Почти мгновенно на пороге появилась все та же служанка.
— Да, госпожа?
— Милашка Густава… сделай одолжение… можешь подойти поближе?
Служанка сделала неизвестно кому адресованный книксен и подошла к постели.
— Скажи… ты давно за мной смотришь?
— Полгода, госпожа.
— Ты прекрасно справляешься… Все, все… молодец: и белье поменять, и пролежни, камфарное масло, не так ли… и все же… не думаю, что ты очень умна. Неужели тебе не хватило полугода? Неужели не догадалась, почему… как я…
Служанка не ответила ни да, ни нет. Заерзала, будто се кусали сразу тысячи блох.
— Ты его боишься до полусмерти, не так ли? Моего мужа?
Бедняжка уставилась в пол, сложила молитвенно руки и тихо заплакала.
— И правильно делаешь, что боишься. Тихо платит тебе куда больше, чем ты заслуживаешь… не за работу же! За преданность, вот за что он тебе платит. За преданность и, конечно, за молчание. Если бы эти… господа… — Кар делю показалось, что в голосе прозвучала усмешка. — Если бы господа не догадались… соврать, что они… что они из полиции, ты бы выполнила его приказ: никого и ни при каких условиях… ни под каким видом не пускать. Конечно, ты будешь… ты попробуешь вымолить прощение… но… короче, погляди на этих господ и заруби себе на носу. Если ты хоть словом обмолвишься мужу про их приход, моя… моя жизнь покажется тебе раем. Этакой, знаешь… вечеринкой в Королевском саду. Вот этот здоровенный… он же пальт, так и стоит в его бумагах… пальт. Он даже не чихнет, отволочет тебя в Прядильный дом, и если ты пока… если ты все еще девица, по пути он тебе поможет избавиться от этого бремени. И не он один. Учителей найдется — хоть отбавляй. Мордашка у тебя смазливая… а остальные девки в Прядильном доме?

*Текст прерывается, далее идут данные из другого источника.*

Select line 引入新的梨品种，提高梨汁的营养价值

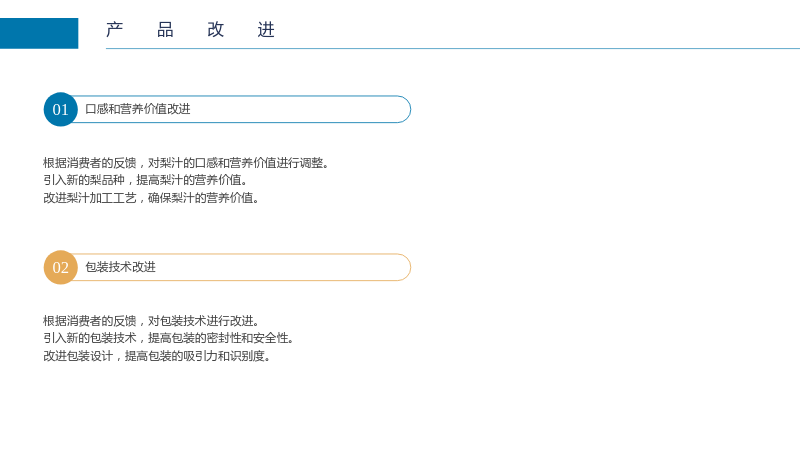146,180
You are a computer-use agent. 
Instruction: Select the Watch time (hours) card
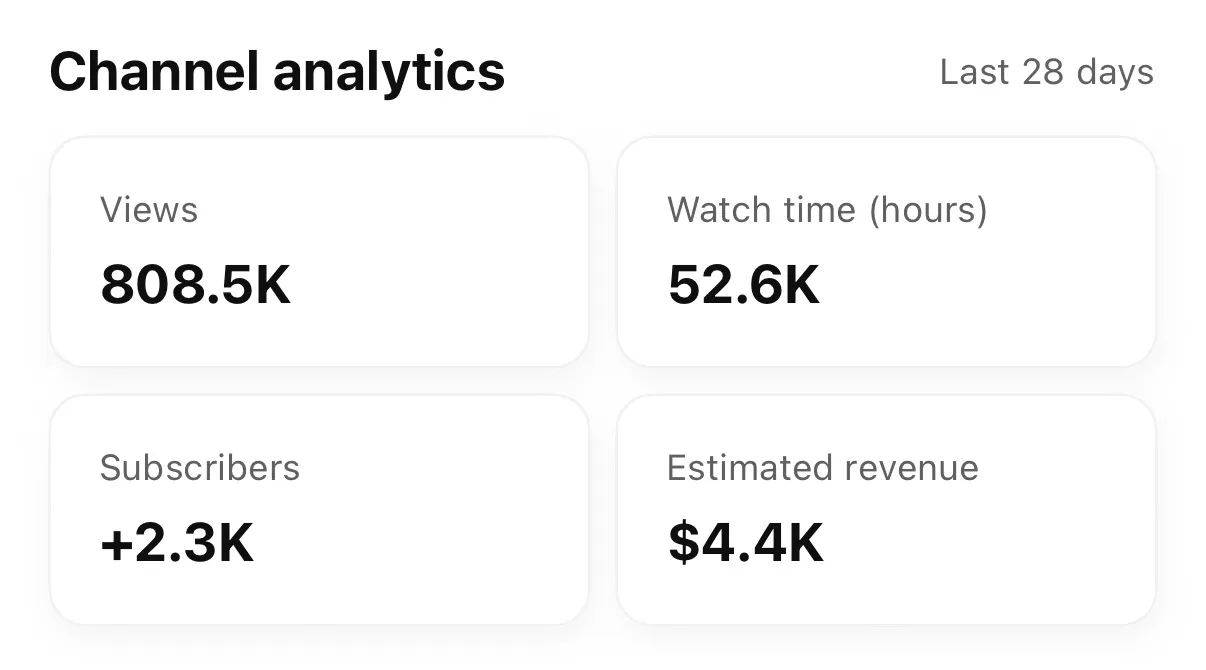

Да они в очередь выстроятся, пока ты не вылижешь у них у всех между ног… так и будешь лизать, до блеска, пока они не разбредутся по своим койкам враскоряку. Ты, надеюсь, поняла, о чем я, милашка Густава? Можешь не отвечать… кивни, если поняла… и, кстати, вытри мне подбородок.
Служанка быстро и мелко закивала, метнулась к постели. Вытерла хозяйке подбородок и убежала, оставляя мокрые следы — на паркете осталась небольшая лужа. Бедняжка описалась от ужаса. Запах мочи тут же затерялся в удушливом, почти похоронном аромате сотен роз.